Que se serait-il passé si Hitler avait réussi son concours d'entrée à l'école des beaux arts ? Nul ne le sait, bien entendu, mais si l'on accepte l'idée que que l'histoire n'est pas écrite d'avance et que les actes de certains hommes sont déterminants, alors la question mérite d'être posée. Elle le mérite aussi car elle oblige précisément à se demander comment tel ou tel événement a été rendu possible, quelle décision a été prise et par qui.
EES se livre à ce jeu périlleux. D'un côté l'histoire, assez bien connue, du drame allemand de la fin de la république de Weimar et l'avènement du "Reich de mille ans" et de ses horreurs. Hitler a échoué aux beaux arts mais, tel un artiste, il continue jusqu'à son suicide à inventer la réalité, comme un enfant qui ne veut pas devenir adulte. Il possède un talent de tribun populiste qui fera son exceptionnelle audience. Il ne doute de rien puisqu'il invente le monde. Il a une bonne fois pour toute fui le réel et ce n'est pas son entourage qui aura le courage de le ramener sur terre. Les contradictions et les impasses s'accumulent jusqu'à l'apocalypse que l'on connaît. L'Allemagne épuisée, détruite, sort de son rêve divisée et coupable.
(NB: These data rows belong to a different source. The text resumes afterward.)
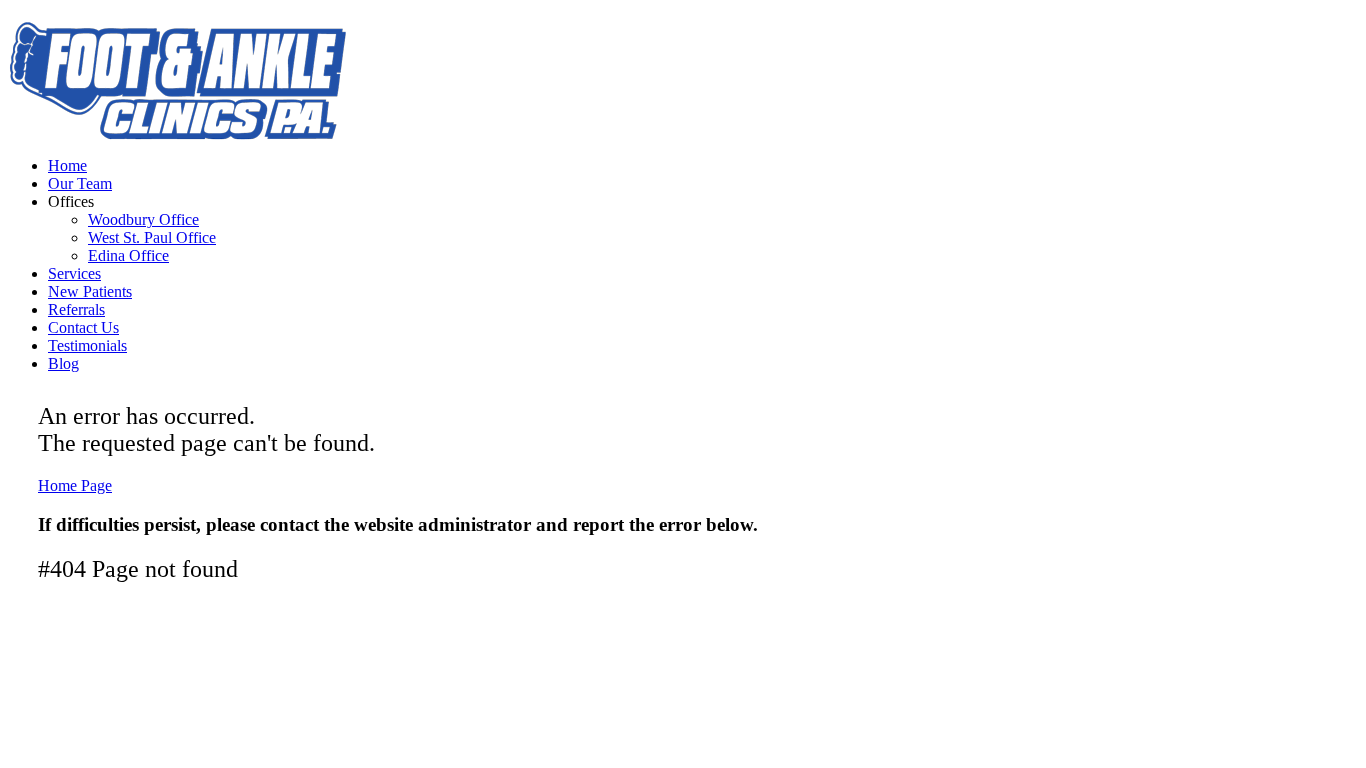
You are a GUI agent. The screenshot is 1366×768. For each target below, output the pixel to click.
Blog (63, 363)
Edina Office (128, 255)
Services (74, 273)
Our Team (80, 183)
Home (67, 165)
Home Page (75, 485)
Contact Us (83, 327)
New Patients (90, 291)
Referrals (76, 309)
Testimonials (87, 345)
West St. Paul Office (152, 237)
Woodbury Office (143, 219)
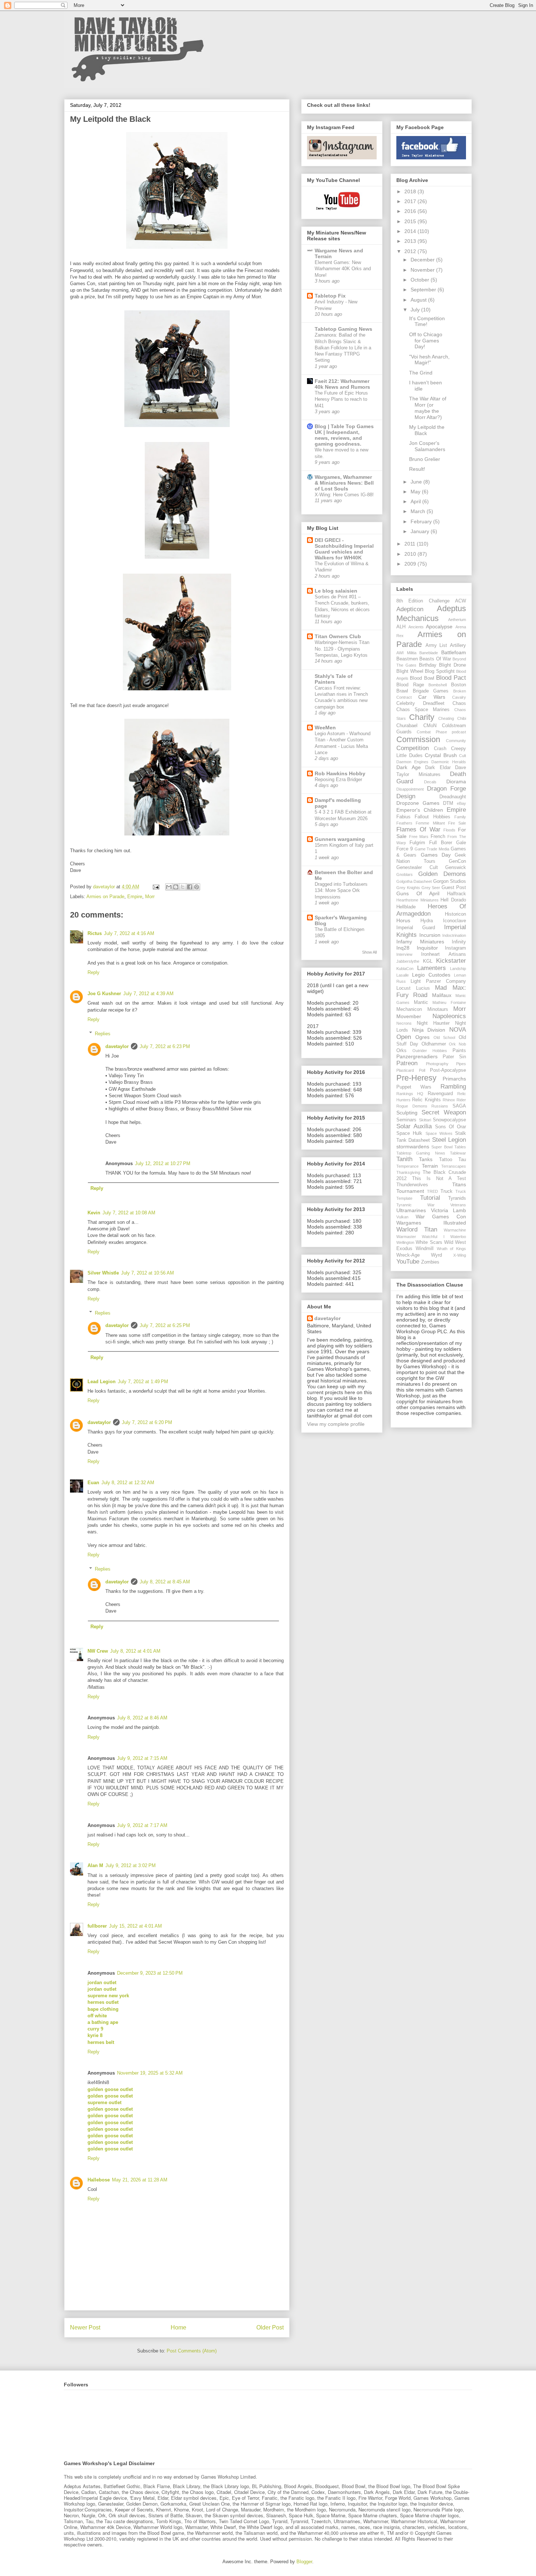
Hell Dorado (453, 900)
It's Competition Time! (427, 321)
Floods (449, 830)
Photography (437, 1064)
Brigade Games (431, 691)
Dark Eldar (438, 767)
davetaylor (117, 1046)
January (421, 531)
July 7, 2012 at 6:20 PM (147, 1422)
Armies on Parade (105, 896)
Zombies (430, 1262)
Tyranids (457, 1198)
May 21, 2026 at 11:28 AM (139, 2180)
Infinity (459, 941)
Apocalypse (439, 626)
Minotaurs (437, 1009)
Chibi (461, 718)
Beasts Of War (435, 659)
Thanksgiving (408, 1172)
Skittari (425, 1120)
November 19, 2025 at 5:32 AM (150, 2073)
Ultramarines (411, 1210)
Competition (412, 748)
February (422, 521)
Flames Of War (418, 829)
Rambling (453, 1086)
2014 (410, 231)
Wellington (405, 1242)
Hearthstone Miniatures (417, 900)
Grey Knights (408, 887)
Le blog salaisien (336, 591)
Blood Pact (451, 677)
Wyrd (436, 1255)
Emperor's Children (419, 810)
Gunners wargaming (340, 839)
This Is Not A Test (439, 1178)
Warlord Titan (416, 1229)
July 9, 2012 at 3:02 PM (130, 1865)
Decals (430, 782)
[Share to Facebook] (189, 887)
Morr (150, 896)
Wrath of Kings (451, 1248)
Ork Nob (457, 1044)
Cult (462, 755)
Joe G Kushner (104, 993)
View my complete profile (336, 1424)
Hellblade (406, 906)
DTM (448, 803)
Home (178, 2327)
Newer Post (85, 2327)
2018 (410, 191)
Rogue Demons (411, 1106)
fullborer (97, 1926)
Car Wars (431, 697)
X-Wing (459, 1255)
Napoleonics (449, 1016)
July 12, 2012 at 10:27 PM (162, 1163)
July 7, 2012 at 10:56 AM (147, 1273)
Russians (439, 1106)
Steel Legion (449, 1139)
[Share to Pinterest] (196, 887)
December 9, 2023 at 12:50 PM (150, 1973)
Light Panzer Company (438, 981)
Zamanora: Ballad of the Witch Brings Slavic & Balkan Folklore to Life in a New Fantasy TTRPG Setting (343, 347)
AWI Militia (406, 653)
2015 (410, 221)
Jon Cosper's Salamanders (427, 446)
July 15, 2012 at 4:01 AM (135, 1926)
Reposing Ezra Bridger (338, 779)
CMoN (429, 725)
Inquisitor (427, 948)
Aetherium (457, 619)
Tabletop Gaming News (343, 329)
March (419, 511)
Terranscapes (453, 1166)
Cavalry (459, 697)
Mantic (421, 1002)
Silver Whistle (103, 1273)
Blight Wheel (409, 671)
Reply (94, 972)
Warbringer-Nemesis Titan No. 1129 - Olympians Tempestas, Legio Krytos (342, 649)
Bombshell (437, 685)
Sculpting (406, 1113)
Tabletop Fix (330, 296)
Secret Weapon (444, 1112)
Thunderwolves (412, 1184)
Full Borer (440, 842)
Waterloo (458, 1236)
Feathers (404, 823)
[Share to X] (182, 887)
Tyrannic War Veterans (431, 1205)
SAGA (459, 1106)
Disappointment (410, 789)
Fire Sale (457, 823)
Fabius (403, 816)
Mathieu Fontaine (449, 1002)
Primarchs (454, 1079)
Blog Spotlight (440, 671)
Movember (408, 1016)
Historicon (455, 914)
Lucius (423, 988)
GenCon (457, 861)
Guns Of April (417, 893)
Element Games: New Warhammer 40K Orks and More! (343, 269)
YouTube (407, 1261)
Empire (134, 896)
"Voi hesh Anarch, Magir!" (429, 360)
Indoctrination (454, 935)
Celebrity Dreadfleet (420, 703)
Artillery (458, 645)
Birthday (427, 665)
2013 (410, 241)
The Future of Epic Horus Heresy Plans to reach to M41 (341, 399)
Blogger (304, 2561)
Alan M (95, 1865)
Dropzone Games (417, 803)
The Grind (420, 373)
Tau (462, 1159)
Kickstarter (451, 960)
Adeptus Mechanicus (431, 613)
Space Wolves (439, 1133)
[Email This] (168, 887)
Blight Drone (452, 665)
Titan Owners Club (338, 636)
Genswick (455, 867)
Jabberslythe (407, 961)
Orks (401, 1050)
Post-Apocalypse (448, 1070)
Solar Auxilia (414, 1126)
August (419, 300)
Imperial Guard (415, 927)
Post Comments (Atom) (192, 2351)
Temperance (407, 1166)
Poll (422, 1070)
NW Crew (98, 1651)
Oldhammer (434, 1044)
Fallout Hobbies (432, 816)
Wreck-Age (408, 1255)
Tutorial (430, 1197)
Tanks (425, 1159)
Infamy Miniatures (420, 941)
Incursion (429, 935)
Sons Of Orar (450, 1126)
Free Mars (419, 836)
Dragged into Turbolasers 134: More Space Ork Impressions (341, 890)
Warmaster (406, 1236)
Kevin (94, 1212)
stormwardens (412, 1146)
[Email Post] (155, 886)
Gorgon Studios (449, 881)
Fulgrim (417, 842)
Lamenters (431, 968)
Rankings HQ (409, 1093)
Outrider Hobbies (429, 1050)
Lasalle (402, 975)
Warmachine (455, 1230)
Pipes (461, 1064)
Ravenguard (440, 1093)
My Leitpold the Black (426, 430)
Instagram (455, 948)
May (416, 491)
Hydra (426, 920)
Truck (446, 1191)
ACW (460, 601)
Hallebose (99, 2180)
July (416, 310)
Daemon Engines (412, 762)
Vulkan (402, 1217)
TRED (432, 1191)
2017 (410, 201)
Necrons (404, 1023)
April (416, 501)
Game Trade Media (432, 849)
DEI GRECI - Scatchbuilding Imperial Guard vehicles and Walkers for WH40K (344, 548)
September (424, 289)
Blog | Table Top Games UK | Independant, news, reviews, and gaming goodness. (344, 435)
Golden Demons (442, 873)
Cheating (446, 718)
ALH (400, 626)
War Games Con (441, 1216)
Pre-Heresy (416, 1077)
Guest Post (454, 887)
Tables (460, 1147)
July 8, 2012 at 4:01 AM (135, 1651)
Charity (421, 717)
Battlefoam (453, 652)
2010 (410, 554)
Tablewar (458, 1153)
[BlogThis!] (175, 887)
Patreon (406, 1063)
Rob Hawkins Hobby (340, 773)
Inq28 (402, 948)
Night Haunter (433, 1023)
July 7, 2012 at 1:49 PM (143, 1381)
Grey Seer (431, 887)
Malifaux (441, 995)
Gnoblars (404, 874)
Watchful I (433, 1236)
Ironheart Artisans (443, 954)
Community (456, 740)
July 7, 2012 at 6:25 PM (165, 1325)
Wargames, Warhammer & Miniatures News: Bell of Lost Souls (344, 483)
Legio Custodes (431, 975)
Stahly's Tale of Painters (334, 679)
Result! (417, 469)
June (417, 482)
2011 (410, 544)
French (438, 836)
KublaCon (404, 968)
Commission (418, 739)
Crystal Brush (441, 755)
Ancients (416, 627)
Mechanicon (409, 1009)
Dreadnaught (452, 796)
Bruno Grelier (424, 459)
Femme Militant (430, 823)
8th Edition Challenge (423, 601)
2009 (410, 564)
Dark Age (408, 767)
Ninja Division (429, 1030)
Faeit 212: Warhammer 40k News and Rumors (342, 384)
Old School (444, 1037)
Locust (403, 988)
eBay (461, 803)
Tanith (404, 1159)
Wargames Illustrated (431, 1223)
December (423, 260)
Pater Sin (454, 1056)
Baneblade (428, 653)
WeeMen (325, 727)
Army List (436, 645)
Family (460, 817)
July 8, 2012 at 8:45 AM (165, 1581)
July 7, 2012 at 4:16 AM (129, 933)
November (423, 270)
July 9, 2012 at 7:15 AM (142, 1758)
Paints (459, 1050)
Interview (404, 954)
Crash (440, 748)
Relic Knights (426, 1099)
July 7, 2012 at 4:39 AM (148, 993)
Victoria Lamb (448, 1210)
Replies (102, 1033)
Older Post (270, 2327)
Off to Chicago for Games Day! (425, 340)
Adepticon (409, 609)
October (421, 280)
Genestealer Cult (417, 867)
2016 (410, 211)
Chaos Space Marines (423, 709)
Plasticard (405, 1070)
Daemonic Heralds (448, 762)
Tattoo (445, 1159)
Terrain (430, 1166)
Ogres (422, 1037)
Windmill (425, 1248)
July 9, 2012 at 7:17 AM (142, 1825)
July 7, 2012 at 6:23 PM (165, 1046)
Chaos (459, 703)
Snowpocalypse (449, 1119)
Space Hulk (409, 1133)
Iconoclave (454, 920)
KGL (427, 961)
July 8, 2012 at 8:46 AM (142, 1717)
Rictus (95, 933)
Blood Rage (410, 684)
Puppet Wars (413, 1087)
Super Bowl (441, 1147)
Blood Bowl (422, 678)
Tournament (410, 1191)
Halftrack (456, 893)
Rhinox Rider (454, 1100)
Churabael (406, 725)
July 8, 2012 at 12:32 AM (127, 1482)
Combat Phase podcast (441, 732)
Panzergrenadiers (417, 1056)
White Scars (429, 1242)
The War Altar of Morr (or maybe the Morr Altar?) (427, 408)
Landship (458, 968)
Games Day (436, 855)
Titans (459, 1184)
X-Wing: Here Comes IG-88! (344, 494)
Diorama (456, 781)
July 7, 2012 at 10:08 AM (128, 1212)
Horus (403, 920)
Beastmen (407, 659)
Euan (93, 1482)
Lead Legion (102, 1381)
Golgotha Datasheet (414, 881)
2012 (410, 251)
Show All (369, 952)
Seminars (406, 1119)
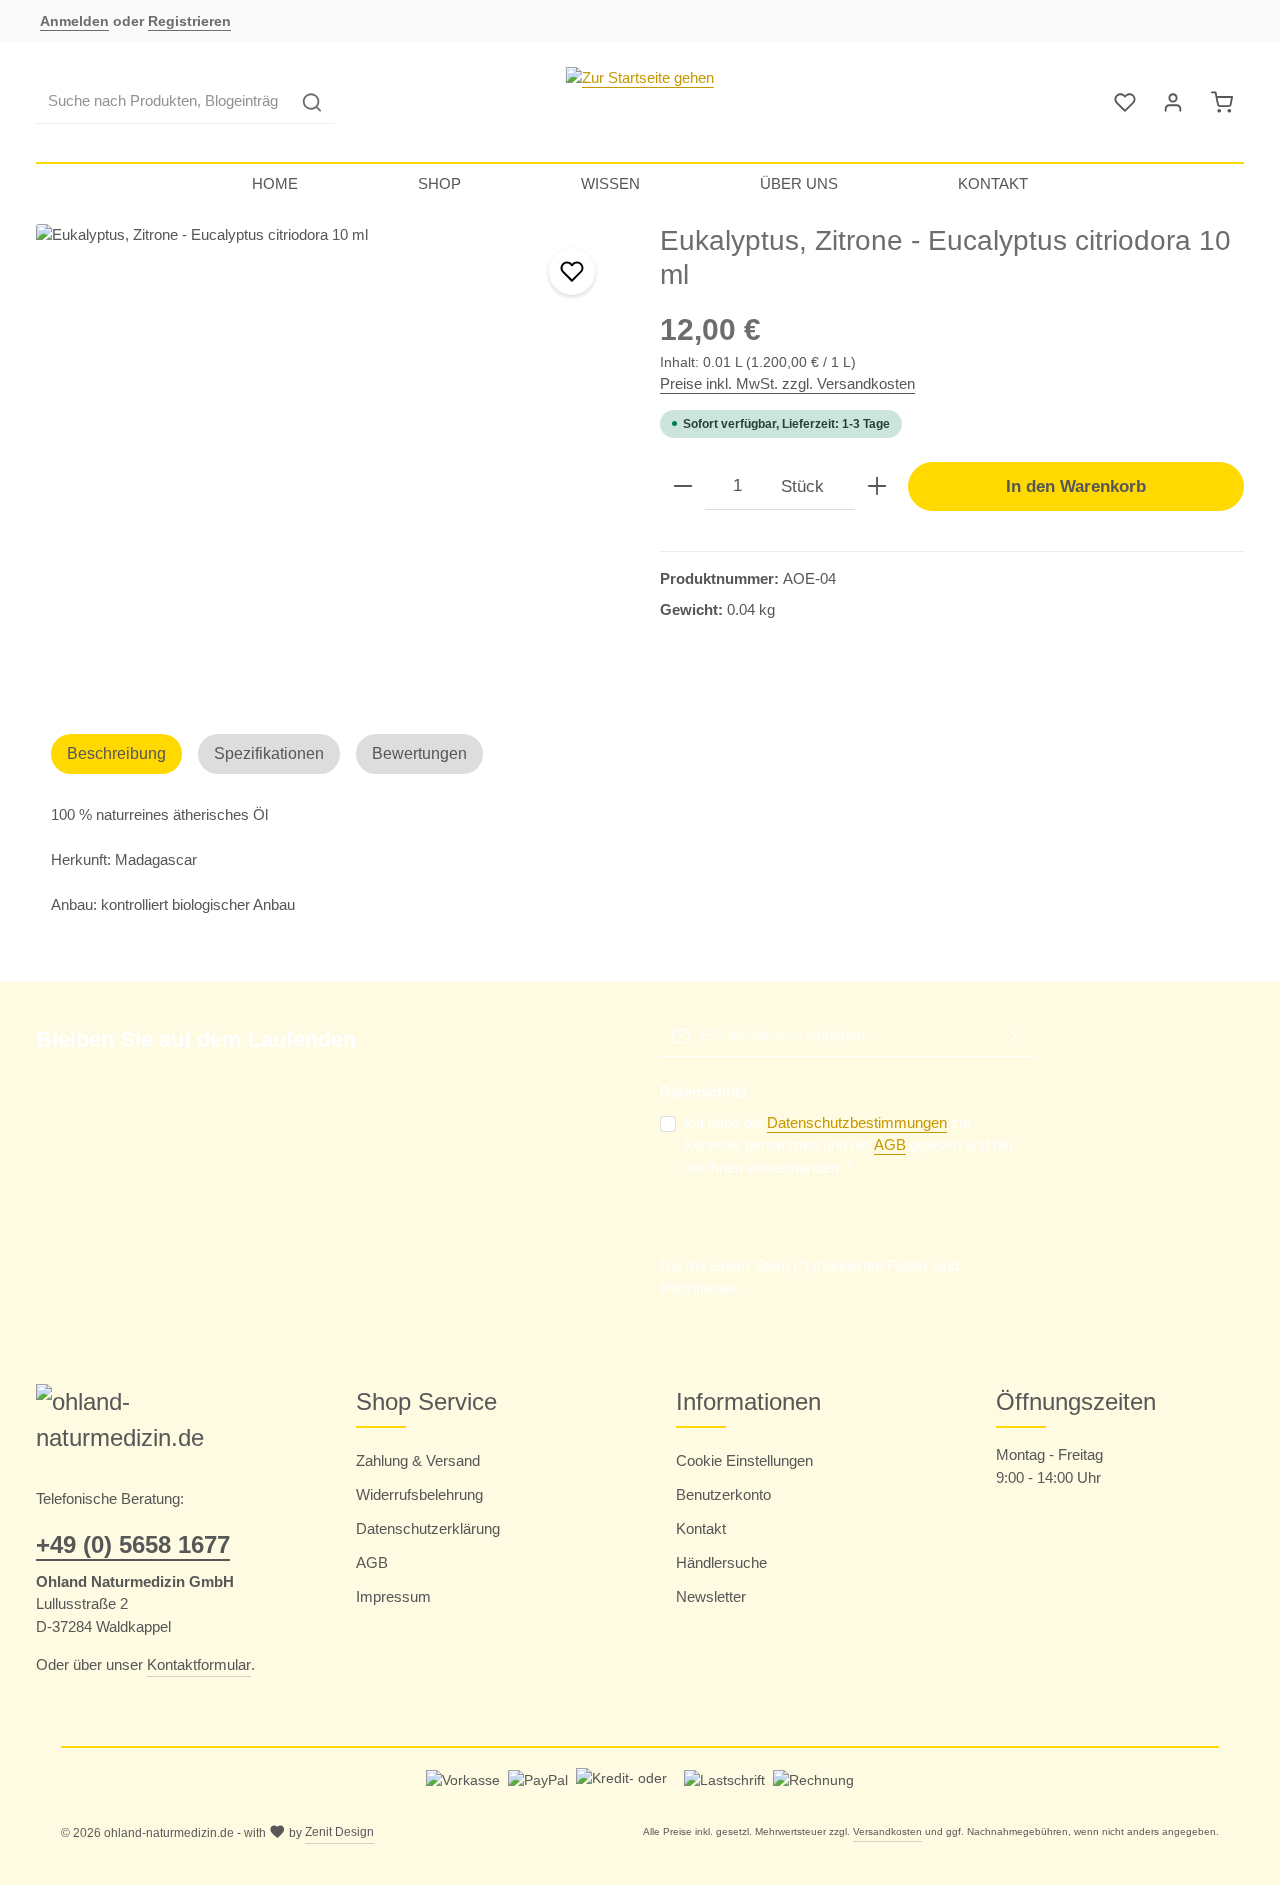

D'un autre côté, l'uchronie : une histoire inventée par l'auteur, mais les yeux ouverts. Adolf H. (il l'appelle ainsi) est reçu aux beaux arts, et surtout devient adulte, c'est à dire conscient du monde réel, de ses limites mais aussi des moments de bonheur profond et de peine qu'il apporte. Pour cela, il se fait aider par Monsieur Freud ; petit clin d'oeil à l'époque. Tout à l'opposé de Hitler, le vrai, il cherche une relation à autrui basée sur la réciprocité. Bien sur, il se trompe parfois et surtout il doute. Mais sa vie sera pleine, aussi satisfaisante et incomplète que celle de tout homme.
Alors pourquoi ces deux voies divergentes dans un même récit ? La réponse est simple : elles ne sont pas divergentes. Elles coexistent en nous en attente de réalisation. Nos actes, nos paroles nous conduisent vers l'une ou l'autre de ces voies, et il existe toujours des passages entre elles. Nul n'est à l'abri des subtils aiguillages de la vie qui nous conduisent vers le bien ou le mal, le beau ou le sordide. Et le choix n'est pas le fait des autres, il est notre fait. Belle leçon de liberté, c'est à dire de responsabilité. Rappel aussi de l'impasse du laisser-faire et de la complaisance excessive : être responsable c'est choisir, c'est à dire refuser ce qui est mal, même si d'autres le trouvent juste. Et décider s'il faut tolérer ce mal ou le combattre. En soi et chez les autres. La tolérance, la vraie, est à ce prix.
Ceux qui, comme moi, aiment réfléchir à ce genre de questions seront comblés par ce livre réussi.